Zeekr’s Zeekr G-Pilot intelligent driving system, launched in March 2025, represents a critical differentiator. Combining AI, advanced sensors, and proprietary safety systems like the General Automated Evasion System (G-AES), the platform aims to solidify Zeekr’s position in autonomous driving. Concurrently, new models like the Zeekr 007 GT (priced at RMB 202,900 in China) and the full-size hybrid SUV Zeekr 9X—debuting at the Shanghai Auto Show—are designed to attract premium buyers globally. Lynk & Co’s 900 large hybrid SUV, which garnered 14,600 pre-orders in 24 hours, further amplifies the group’s product portfolio.

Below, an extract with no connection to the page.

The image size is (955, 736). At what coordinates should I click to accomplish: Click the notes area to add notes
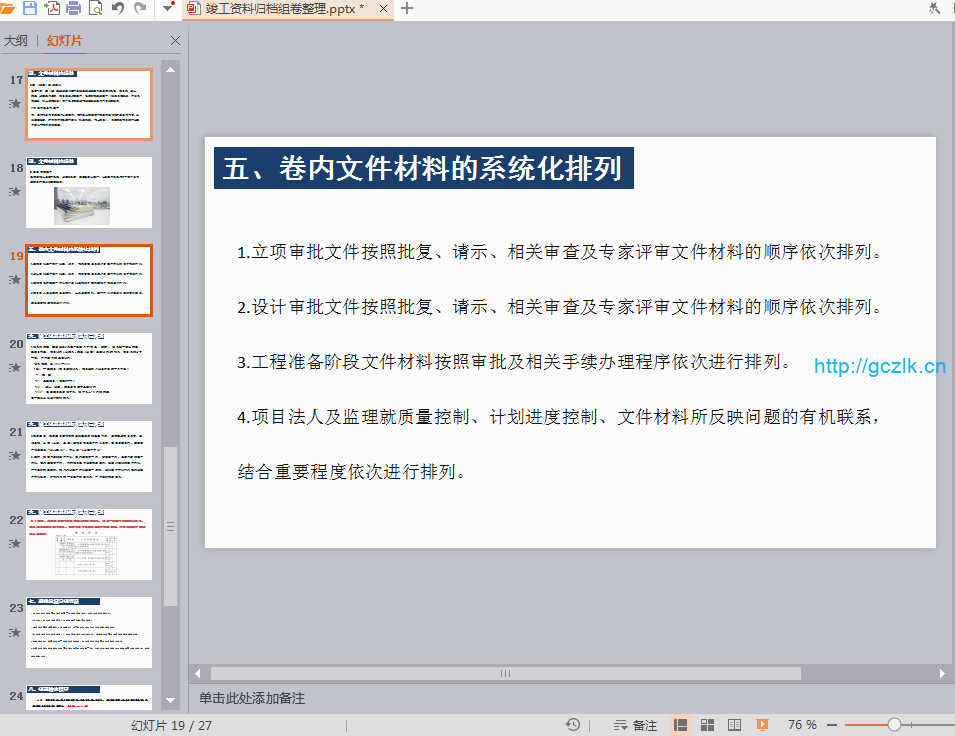click(x=252, y=698)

The automotive sector faces headwinds, including global supply-chain disruptions, elevated competition, and consumer hesitancy amid economic uncertainty. Tesla’s recent price cuts and Ford’s EV push underscore the urgency for Zeekr to scale efficiently. However, Zeekr’s 51% stake in Lynk & Co, finalized in February 2025, streamlines operations and allows cross-brand synergies, such as shared R&D and distribution networks.
Zeekr Group’s April deliveries reflect cautious optimism. While the 1.5% MoM growth indicates stabilization after March’s surge, the Q1 QoQ decline and competitive pressures demand vigilance. Yet, the company’s technology leadership, diverse product pipeline, and strategic integration of Lynk & Co position it to outperform in the NEV transition. With the Zeekr 9X and Lynk 900 set for global launches in 2025 and pre-orders already strong, investors can anticipate a revenue inflection point in late 2025 or early 2026.
Crucially, the group’s 24.58% YoY growth in March and 21.14% Q1 YoY expansion signal underlying demand resilience. If Zeekr can mitigate QoQ volatility and maintain NEV adoption rates above 50%, its valuation as a global mobility solutions provider may justify current investments. For now, the April results are a reminder that while the road ahead is bumpy, Zeekr is driving toward its destination.